• [Instructions to follow] What is the number of lines in the following data that contain "Share"? Answer with the number alone.

[Stored items]
________________________________________

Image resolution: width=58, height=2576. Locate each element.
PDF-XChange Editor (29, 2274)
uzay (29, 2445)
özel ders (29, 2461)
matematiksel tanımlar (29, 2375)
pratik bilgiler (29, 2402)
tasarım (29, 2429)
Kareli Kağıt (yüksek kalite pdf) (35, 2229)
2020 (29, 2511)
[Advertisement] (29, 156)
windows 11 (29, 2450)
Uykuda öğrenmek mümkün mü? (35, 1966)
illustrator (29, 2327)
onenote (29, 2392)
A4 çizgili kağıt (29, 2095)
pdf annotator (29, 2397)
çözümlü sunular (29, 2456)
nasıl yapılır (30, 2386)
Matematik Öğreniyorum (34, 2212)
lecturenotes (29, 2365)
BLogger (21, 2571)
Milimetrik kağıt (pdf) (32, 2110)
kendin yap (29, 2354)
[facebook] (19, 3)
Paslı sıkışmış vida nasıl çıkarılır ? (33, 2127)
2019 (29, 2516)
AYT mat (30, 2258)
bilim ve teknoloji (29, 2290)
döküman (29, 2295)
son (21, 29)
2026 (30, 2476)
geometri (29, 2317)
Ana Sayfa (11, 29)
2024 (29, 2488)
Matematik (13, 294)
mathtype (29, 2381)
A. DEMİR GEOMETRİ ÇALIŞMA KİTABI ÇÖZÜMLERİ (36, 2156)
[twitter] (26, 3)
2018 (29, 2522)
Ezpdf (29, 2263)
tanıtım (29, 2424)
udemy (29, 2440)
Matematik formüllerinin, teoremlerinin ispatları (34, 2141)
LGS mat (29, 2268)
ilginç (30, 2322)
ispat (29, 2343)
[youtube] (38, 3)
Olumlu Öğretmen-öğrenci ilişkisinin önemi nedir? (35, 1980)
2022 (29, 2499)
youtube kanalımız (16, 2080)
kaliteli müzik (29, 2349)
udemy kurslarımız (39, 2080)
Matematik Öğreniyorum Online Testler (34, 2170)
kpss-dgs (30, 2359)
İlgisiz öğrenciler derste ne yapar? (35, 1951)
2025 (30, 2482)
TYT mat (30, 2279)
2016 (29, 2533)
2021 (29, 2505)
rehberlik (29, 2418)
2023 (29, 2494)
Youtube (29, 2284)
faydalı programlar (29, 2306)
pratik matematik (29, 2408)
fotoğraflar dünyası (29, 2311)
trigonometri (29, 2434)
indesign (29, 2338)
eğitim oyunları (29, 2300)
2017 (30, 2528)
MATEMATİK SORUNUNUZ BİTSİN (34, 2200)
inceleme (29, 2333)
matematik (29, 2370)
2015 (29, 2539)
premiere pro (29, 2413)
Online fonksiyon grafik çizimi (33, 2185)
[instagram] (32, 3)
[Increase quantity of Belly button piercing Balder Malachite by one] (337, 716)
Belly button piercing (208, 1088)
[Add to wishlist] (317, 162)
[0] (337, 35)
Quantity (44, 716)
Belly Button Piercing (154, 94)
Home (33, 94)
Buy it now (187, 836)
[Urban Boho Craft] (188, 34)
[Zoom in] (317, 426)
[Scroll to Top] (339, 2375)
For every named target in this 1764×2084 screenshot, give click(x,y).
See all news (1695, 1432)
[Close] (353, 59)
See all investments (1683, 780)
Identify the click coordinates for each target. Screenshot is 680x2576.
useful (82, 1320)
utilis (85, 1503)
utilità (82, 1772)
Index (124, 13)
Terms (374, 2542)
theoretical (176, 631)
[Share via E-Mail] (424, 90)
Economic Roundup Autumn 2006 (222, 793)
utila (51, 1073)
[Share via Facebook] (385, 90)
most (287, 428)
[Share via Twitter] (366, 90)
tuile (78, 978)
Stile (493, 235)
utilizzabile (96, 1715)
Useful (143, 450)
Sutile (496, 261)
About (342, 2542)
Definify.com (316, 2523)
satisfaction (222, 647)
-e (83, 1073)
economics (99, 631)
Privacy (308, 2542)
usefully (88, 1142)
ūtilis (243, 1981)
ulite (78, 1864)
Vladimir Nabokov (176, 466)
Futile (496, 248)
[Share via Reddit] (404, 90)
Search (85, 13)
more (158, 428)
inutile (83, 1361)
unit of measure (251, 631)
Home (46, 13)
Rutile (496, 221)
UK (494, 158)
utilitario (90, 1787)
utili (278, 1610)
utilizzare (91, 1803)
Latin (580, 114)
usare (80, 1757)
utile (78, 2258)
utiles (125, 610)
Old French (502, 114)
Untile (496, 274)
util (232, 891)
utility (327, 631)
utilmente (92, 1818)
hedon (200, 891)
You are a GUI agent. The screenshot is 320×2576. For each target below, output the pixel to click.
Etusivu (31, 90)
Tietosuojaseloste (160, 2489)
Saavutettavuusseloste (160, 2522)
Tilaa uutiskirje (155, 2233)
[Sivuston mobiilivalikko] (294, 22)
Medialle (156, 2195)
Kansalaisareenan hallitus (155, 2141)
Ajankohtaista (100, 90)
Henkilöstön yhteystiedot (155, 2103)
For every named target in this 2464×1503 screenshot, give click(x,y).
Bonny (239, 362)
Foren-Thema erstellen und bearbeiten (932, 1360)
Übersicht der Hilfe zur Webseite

________________________________________

• [Task response] 4